A advogada, especialista em Africanidades e Cultura Afro-brasileira e ativista do movimento negro Luciana Santos afirma que a ação truculenta dos agentes municipais tem duas linhas: racismo e xenofobia. “Nesse caso há uma intersecção, racismo e xenofobia. Ela é uma mulher preta, pobre e imigrante”, explica.
Luciana afirma que o ato de discriminar não acontece somente nas palavras proferidas pelo agressor. A advogada ressalta que a inação da população, que passa no local no momento da ação, também é um exemplo de discriminação. “A forma violenta como jogam os produtos retrata essa ojeriza. Vale ressaltar ainda que a gente não viu ninguém interceder por ela naquele momento, as pessoas apenas olham e seguem seu caminho. É como se aquele corpo não tivesse valor. Não há empatia”, afirma.

O vídeo, gravado por uma pessoa que presenciou o momento da ação, mostra seis agentes da Secretaria Municipal de Agricultura, Abastecimento, Centro e Comércio Informal (Semacc) jogando verduras dentro da caçamba de uma caminhonete de modelo Hilux, na cor branca, e em seguida, também jogam o carrinho com alimentos. Um agente da Guarda Municipal de Manaus tenta impedir a mulher que tenta parar a ação dos funcionários. A identificação dos servidores não foi divulgada.
Abuso de autoridade
O professor Caupolican Padilha Jr., membro da Comissão de Direitos Humanos da Ordem dos Advogados do Brasil Seccional Amazonas (OAB-AM), afirma que os funcionários da Prefeitura de Manaus cometeram abuso de autoridade e que o órgão não assume as responsabilidades cabíveis para a instituição.

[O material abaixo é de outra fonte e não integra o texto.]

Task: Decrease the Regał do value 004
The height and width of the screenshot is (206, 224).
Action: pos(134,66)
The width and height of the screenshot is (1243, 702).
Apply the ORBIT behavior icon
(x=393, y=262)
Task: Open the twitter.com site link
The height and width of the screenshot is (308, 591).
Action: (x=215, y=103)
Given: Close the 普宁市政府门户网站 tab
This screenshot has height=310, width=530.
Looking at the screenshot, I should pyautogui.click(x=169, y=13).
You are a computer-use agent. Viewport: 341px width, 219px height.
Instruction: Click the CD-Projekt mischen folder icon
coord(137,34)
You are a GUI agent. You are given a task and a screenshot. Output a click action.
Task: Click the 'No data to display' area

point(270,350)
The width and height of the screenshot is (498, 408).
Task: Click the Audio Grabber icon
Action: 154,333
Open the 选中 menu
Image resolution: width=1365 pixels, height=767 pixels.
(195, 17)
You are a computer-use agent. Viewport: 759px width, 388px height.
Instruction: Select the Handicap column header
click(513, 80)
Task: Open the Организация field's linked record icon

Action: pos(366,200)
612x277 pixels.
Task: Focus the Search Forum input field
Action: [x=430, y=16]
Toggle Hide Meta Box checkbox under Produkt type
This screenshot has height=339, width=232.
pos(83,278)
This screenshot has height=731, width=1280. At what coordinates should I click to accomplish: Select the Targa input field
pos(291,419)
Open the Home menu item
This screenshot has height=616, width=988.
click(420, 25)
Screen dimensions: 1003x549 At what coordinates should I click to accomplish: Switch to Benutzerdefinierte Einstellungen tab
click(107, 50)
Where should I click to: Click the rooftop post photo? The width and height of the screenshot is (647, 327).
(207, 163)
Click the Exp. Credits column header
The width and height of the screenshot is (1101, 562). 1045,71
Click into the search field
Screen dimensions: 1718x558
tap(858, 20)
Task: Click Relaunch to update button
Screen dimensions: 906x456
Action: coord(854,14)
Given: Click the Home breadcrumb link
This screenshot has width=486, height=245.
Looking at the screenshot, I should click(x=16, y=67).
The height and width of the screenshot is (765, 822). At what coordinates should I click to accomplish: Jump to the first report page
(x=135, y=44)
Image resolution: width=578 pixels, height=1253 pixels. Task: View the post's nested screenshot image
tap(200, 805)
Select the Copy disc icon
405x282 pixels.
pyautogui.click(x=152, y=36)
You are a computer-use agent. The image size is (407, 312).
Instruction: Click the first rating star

“Eles cometeram abuso de autoridade. O Ministério Público deveria agir, mas eu não acredito que façam alguma coisa. Não me surpreende esse tipo de desumanidade por parte de agentes municipais. Em recentes deslizamentos de terra na cidade, prefeito [David Almeida] e vice-prefeito [Renato Junior], resolveram culpar as vítimas ao invés de assumirem suas responsabilidades”, disse o advogado.

Prefeito justifica
Em um evento na manhã desta sexta-feira, 14, o prefeito de Manaus, David Almeida (Avante), afirmou para o portal Radar Amazônico que essa é uma “ação da prefeitura” mas, pediu desculpas pela atitude dos agentes. “Peço desculpas. É o procedimento da prefeitura, portanto, eu preciso ordenar o Centro. Sabe quantas abordagens foram feitas? De segunda [feira] para cá? Mais de 60 abordagens. A gente tem conversado, a gente tem tentado ordenar o espaço público para que dessa forma a gente possa da condições para os lojistas e para os consumidores. Portanto, é dessa forma que a prefeitura age”, disse.
Em nota, a Prefeitura de Manaus justificou a agressão afirmando que “a insistência em violar as normas municipais resultariam em apreensão que apenas quem insistiu nas irregularidades foi alvo de apreensão”.
A CENARIUM solicitou informações da gestão municipal sobre como os feirantes que estão em situação irregular podem se regularizar. Até o fechamento desta reportagem, não houve retorno.